February 2024
09 Sep 2024
The global predictive disease analytics market size accounted for USD 3.1 billion in 2022 and is projected to reach around USD 14.09 billion by 2032, growing at a CAGR of 16.40% from 2023 to 2032.
Predictive disease analytics involves the use of data analysis, statistical modeling, and machine learning techniques to predict the occurrence, progressions, and outcomes of diseases. This field leverages various types of data, including clinical records, genetic information, environmental factors, and lifestyle data, to generate insights that can aid in the early detection, prevention, and management of diseases.
The predictive disease analytics market is driven by several factors including the growing prevalence of chronic disease, advancement in technology, growing health data availability, emphasis on personalized medicine, rising healthcare costs and the need for efficiency, and increasing collaboration and partnerships.
Furthermore, the growing product launch is expected to drive market growth during the forecast period. For instance, in October 2022, researchers from the University of Florida Health and the University of Pennsylvania Perelman School of Medicine (Penn Medicine) revealed their plans to create a set of predictive analytics algorithms that would determine which individuals are most likely to suffer from specific rare health conditions. Owing to their hidden nature, confusing symptoms, and low prevalence, rare diseases can be challenging to identify. Patient outcomes might be adversely affected when individuals with rare conditions go years without a diagnosis or treatment.
The researchers' goal was to create artificial intelligence (AI)-based models that might identify people at risk of developing one of these diseases to prevent this. They are contributing to this activity with their technology, called predictive analytics via Networked Distributed Algorithms for multi-system diseases (PANDA). The National Institutes of Health (NIH) provided funding for the experiment for $4.7 million.
The research team will use the award to create a set of machine-learning (ML) algorithms that will determine which patients are susceptible to two types of spondylarthritis, such as ankylosing spondylitis and psoriatic arthritis, and five types of vasculitis, which are all regarded as rare diseases in the US.
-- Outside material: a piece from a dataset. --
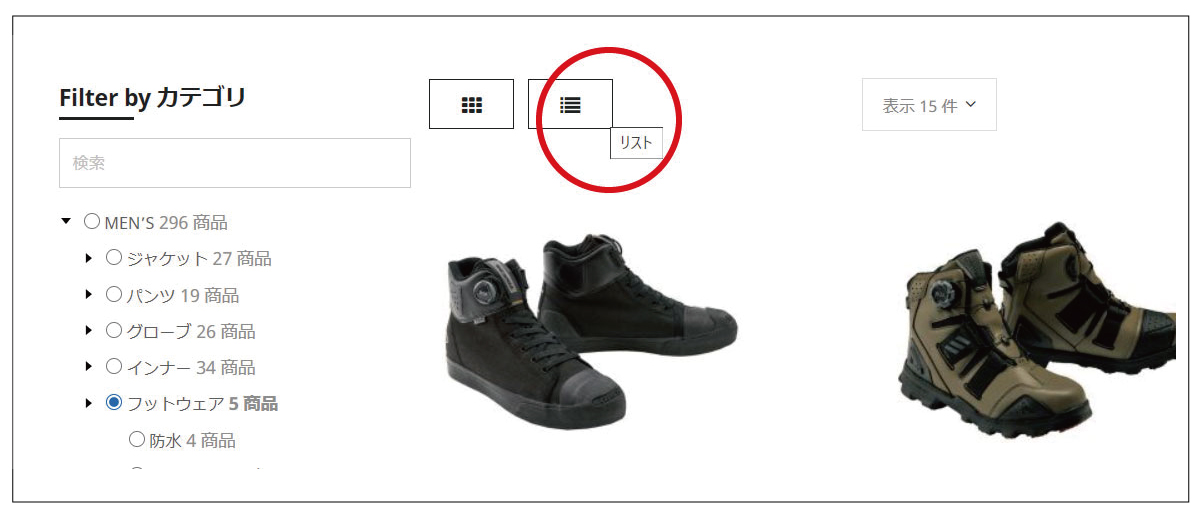
Task: Deselect the フットウェア 5 商品 radio button
Action: pyautogui.click(x=114, y=403)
North America is expected to dominate the market. The market growth in the region is attributed to the growing geriatric population along with the rising prevalence of chronic disease. According to the study provided by the National Institute of Health, between 2020 and 2050, there will be a 61.11% increase in the number of Americans 50 years of age and older, from 137.25 million to 221.13 million. The number of people 50 years of age and older who have at least one chronic health condition is predicted to rise from 71.522 million in 2020 to 142.66 million in 2050, a 99.5% increase.
Simultaneously, it is anticipated that the number of people with multimorbidity will rise from 7.8304 million in 2020 to 14.968 million in 2050, a 91.16% increase. According to race, 64.6% of non-Hispanic white people 61.47% of non-Hispanic black people and 64.5% of Hispanic and other people will probably have a chronic medical condition by 2050. Moreover, the increasing government initiatives and incentives are expected to drive market growth over the forecast period.
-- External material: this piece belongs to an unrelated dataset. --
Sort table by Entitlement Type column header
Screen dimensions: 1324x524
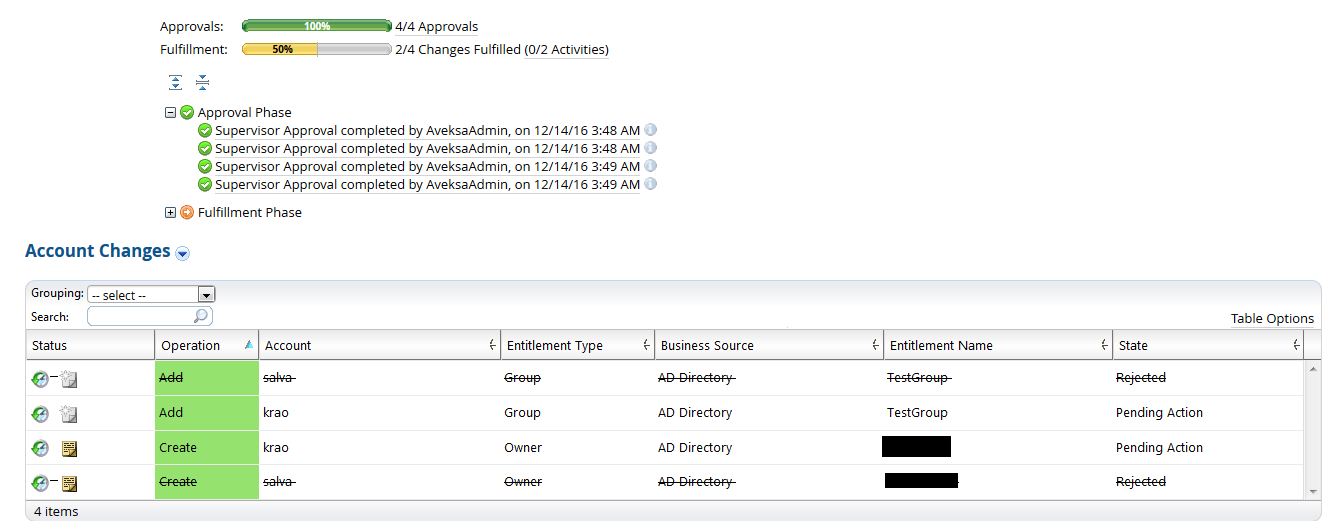(555, 346)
In the region, the US captured a maximum market share over the projected period. The market expansion in the country is owing to the presence of major manufacturers such as EVERSANA. The company actively launched their novel product related to predictive disease analytics which will drive the market growth in the country. For instance, the power of real-world data is being brought to chronic disease research, evidence development, and patient assistance with the announcement of EVERSANATM, the first next-generation commercial services provider to the global life sciences sector.
To improve the chronic, comorbid patient experience, life sciences stakeholders can conduct regulatory-grade research studies, generate evidence, and offer data-driven insight and proactive support through EVERSANA's Chronic Disease Real-World Data (RWD) solution. This is made possible by the ACTICS by EVERSANA technology platform in conjunction with strong outsourced service capabilities in value and evidence research and patient hub services.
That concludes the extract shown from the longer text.